Pride, Prejudice & Pee Wee

If being gay was a choice, I’d choose gay every time.  Not because I think it’s better to be gay than straight (Note: Although sometimes….).  Rather, it’s because making any other choice would mean that I wouldn’t be myself.

Now, how’s that for pride month???

Oh please, no applause.

OK I’ll accept a cheer though

Every person I know and almost everyone I’ve ever met in the LGBTQ+ community would answer the same way.  Because once you have zero compunction about being your authentic self and actually live that way, the toughest part of that particular journey is over.

As for the handful of perverse exceptions on the subject, well, as practically everyone on earth aside from a MAGA politician will publicly admit, there is a streak of the depraved within EVERY community.

Meaning there are lots of ways to be gay.  Just as there are lots of ways to be pretty much anything.

DATA EXTRACT>
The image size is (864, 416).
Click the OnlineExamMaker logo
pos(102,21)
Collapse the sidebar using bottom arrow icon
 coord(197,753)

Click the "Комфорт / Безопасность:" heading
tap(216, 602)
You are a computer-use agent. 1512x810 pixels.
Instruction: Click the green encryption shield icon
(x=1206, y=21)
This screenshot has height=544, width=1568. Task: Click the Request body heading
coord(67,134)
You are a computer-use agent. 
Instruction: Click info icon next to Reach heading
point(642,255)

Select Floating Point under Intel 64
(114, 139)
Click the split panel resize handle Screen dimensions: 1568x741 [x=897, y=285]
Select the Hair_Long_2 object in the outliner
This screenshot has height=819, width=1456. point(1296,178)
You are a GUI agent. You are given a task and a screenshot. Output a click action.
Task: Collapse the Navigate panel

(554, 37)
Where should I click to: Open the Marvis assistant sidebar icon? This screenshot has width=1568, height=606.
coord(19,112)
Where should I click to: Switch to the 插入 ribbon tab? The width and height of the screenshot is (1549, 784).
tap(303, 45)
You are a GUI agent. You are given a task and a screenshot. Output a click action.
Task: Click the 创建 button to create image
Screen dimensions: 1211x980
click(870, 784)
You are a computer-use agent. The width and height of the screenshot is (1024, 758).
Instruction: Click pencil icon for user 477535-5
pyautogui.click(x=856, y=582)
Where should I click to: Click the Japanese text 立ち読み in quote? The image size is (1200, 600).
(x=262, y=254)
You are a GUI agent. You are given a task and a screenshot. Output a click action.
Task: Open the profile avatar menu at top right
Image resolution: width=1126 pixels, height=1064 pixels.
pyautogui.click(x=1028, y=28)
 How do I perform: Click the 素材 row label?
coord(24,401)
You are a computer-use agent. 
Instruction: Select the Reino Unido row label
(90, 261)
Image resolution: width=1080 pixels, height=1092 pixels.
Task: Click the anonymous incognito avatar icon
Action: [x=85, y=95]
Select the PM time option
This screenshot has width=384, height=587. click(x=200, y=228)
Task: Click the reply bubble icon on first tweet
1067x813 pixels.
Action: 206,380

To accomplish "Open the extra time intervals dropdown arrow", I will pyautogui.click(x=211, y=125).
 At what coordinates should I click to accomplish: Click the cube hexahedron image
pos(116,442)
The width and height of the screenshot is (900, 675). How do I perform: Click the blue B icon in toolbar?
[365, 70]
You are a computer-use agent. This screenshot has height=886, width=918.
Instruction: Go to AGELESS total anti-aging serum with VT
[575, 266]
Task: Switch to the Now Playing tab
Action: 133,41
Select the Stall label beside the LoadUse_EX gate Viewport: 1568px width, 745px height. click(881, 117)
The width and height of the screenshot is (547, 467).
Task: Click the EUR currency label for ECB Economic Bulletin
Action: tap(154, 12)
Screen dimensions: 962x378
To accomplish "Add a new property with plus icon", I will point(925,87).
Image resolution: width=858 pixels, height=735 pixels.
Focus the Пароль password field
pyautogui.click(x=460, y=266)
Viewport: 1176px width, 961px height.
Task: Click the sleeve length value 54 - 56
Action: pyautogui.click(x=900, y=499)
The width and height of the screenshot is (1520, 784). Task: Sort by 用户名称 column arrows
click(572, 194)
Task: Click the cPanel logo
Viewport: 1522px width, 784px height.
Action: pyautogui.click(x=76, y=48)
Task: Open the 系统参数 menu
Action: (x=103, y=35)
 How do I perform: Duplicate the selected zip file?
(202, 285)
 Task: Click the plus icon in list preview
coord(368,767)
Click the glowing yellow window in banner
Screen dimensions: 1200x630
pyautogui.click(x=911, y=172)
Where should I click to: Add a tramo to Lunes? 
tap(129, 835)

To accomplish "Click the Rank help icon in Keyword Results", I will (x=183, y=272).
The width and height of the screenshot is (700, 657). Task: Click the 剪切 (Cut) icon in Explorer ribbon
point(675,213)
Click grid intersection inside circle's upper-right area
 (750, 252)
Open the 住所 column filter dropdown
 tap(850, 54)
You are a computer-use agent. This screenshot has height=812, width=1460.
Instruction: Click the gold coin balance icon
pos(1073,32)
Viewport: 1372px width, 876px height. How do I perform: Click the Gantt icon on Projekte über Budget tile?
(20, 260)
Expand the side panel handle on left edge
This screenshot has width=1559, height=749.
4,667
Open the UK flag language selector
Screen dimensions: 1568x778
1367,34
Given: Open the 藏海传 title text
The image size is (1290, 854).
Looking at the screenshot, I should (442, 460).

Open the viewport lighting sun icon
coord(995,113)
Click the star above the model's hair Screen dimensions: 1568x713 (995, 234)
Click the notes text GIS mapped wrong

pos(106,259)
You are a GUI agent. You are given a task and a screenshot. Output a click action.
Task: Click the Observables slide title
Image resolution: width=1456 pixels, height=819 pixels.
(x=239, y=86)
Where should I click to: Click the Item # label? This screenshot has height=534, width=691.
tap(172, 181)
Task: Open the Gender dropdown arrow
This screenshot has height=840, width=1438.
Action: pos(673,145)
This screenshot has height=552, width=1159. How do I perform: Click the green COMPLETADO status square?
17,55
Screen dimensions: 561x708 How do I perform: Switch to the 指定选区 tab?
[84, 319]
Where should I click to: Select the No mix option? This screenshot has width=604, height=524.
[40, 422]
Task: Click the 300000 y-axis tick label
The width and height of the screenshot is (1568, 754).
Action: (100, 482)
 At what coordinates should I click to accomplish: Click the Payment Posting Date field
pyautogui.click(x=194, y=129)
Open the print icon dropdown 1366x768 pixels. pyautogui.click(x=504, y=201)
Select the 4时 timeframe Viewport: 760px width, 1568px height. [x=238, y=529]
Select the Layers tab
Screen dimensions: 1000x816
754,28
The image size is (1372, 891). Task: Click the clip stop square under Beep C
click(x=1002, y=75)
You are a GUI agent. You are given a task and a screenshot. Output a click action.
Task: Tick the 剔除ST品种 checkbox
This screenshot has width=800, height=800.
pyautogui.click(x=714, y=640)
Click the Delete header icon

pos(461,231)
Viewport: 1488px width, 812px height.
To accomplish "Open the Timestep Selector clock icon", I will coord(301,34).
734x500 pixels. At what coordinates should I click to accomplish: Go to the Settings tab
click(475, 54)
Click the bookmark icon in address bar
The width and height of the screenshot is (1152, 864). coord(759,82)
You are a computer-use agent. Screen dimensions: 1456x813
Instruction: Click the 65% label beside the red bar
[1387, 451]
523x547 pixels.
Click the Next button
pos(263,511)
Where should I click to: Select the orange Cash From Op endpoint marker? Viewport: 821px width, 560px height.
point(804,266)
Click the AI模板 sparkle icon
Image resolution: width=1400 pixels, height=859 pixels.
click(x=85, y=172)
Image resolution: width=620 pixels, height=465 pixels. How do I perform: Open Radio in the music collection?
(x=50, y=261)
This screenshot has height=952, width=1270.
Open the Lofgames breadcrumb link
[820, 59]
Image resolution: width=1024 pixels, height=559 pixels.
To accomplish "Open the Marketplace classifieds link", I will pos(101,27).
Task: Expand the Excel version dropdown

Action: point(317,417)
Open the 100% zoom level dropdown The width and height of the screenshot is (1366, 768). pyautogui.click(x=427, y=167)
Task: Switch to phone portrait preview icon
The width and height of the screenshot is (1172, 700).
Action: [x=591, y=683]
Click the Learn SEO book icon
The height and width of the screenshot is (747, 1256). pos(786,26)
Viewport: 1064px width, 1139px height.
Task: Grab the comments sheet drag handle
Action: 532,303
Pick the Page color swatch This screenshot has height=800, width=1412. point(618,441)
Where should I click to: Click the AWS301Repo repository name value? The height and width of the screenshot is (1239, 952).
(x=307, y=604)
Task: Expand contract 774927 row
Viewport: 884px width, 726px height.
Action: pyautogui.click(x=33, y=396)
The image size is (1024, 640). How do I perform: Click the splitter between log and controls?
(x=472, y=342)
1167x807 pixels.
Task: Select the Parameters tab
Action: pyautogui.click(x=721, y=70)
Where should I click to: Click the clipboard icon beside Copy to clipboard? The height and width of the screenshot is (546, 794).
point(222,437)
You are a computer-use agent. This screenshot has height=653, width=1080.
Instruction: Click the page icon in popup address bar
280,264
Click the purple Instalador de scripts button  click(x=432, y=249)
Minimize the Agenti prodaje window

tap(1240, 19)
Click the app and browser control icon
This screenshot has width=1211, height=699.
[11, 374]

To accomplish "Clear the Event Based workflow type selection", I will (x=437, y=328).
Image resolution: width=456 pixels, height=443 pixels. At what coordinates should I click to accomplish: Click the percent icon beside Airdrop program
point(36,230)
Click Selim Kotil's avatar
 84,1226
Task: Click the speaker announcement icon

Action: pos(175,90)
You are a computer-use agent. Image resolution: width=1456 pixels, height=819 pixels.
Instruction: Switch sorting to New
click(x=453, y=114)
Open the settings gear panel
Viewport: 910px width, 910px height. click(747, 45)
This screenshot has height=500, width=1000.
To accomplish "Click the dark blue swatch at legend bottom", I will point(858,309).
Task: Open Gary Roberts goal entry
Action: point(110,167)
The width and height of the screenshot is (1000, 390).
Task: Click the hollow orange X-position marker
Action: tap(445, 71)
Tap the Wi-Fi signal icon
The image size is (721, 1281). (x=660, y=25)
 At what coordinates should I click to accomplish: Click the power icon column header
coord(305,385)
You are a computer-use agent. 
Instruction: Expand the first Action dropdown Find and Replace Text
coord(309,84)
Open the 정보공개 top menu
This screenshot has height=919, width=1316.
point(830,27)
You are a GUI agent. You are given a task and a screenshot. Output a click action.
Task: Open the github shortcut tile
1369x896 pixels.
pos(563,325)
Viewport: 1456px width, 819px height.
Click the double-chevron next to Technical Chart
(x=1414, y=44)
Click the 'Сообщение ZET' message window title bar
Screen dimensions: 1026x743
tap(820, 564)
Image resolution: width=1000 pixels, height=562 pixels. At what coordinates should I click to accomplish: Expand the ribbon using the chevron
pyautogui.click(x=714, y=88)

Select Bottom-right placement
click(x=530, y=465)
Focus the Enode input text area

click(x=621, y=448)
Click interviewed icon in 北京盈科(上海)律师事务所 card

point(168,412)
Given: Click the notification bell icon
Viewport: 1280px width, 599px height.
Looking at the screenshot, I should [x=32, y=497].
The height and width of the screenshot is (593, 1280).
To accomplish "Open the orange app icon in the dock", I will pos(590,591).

PROBLEM TO SOLVE> Translate this sentence from the pride essay into Spanish: "If being gay was a choice, I’d choose gay every time." The rows come from a source unrelated to the text.

REPLY> Si ser gay fuera una elección, elegiría ser gay siempre.